Suite à cette découverte, l’Évangile nous dit que l’homme a tout vendu pour acheter. Comment ne pas penser à l’appel de Jésus au jeune homme riche : Tu as trouvé un trésor, tu m’as trouvé, tu veux me suivre : vends tout ce que tu as et donne-le aux pauvres. C’est en donnant aux pauvres qu’on achète la présence du Seigneur. C’est en se débarrassant de tout ce dont on n’a pas besoin, en le vendant et en le donnant aux pauvres qu’on va recevoir ce don précieux qu’est la présence du Christ.

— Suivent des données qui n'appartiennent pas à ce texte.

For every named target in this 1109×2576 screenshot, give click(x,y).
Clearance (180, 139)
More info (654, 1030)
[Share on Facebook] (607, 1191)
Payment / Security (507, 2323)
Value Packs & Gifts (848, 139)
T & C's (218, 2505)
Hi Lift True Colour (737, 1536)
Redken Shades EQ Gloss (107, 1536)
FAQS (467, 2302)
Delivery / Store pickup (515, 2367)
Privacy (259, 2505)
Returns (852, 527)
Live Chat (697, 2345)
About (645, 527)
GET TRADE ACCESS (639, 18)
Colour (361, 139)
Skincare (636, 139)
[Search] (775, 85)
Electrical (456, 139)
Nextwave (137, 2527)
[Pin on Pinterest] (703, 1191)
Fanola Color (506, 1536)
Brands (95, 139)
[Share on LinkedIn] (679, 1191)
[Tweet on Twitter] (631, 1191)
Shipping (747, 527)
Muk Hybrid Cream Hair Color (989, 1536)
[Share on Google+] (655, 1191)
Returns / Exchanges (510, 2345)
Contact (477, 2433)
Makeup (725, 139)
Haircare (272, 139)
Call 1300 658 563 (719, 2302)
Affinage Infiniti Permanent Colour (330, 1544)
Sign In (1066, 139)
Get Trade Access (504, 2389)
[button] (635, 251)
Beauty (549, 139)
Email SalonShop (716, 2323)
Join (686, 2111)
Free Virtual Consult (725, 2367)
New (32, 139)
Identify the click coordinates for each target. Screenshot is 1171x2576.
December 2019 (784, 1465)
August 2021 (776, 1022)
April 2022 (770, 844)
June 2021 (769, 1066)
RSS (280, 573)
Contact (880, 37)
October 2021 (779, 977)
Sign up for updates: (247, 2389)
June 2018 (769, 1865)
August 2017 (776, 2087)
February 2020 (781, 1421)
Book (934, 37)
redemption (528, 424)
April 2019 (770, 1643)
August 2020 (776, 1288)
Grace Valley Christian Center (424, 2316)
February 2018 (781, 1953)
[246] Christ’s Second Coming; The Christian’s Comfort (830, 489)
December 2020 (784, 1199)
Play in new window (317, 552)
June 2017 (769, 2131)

Le projet de Dieu sur notre vie est merveilleux. Mais il nous appartient de le découvrir. Nous devons pour cela abandonner nos idées qui sont trop petites et trop limitées et adopter celles de Dieu. C’est dans la méditation de sa Parole, Ancien et Nouveau Testament, que nous trouverons. Et surtout, n’oublions pas ce trésor qui nous rassemble chaque dimanche. C’est là que le Seigneur rejoint les communautés réunies en non nom. En communion les uns avec les autres, « exultons de joie, il est au milieu de nous ». Amen.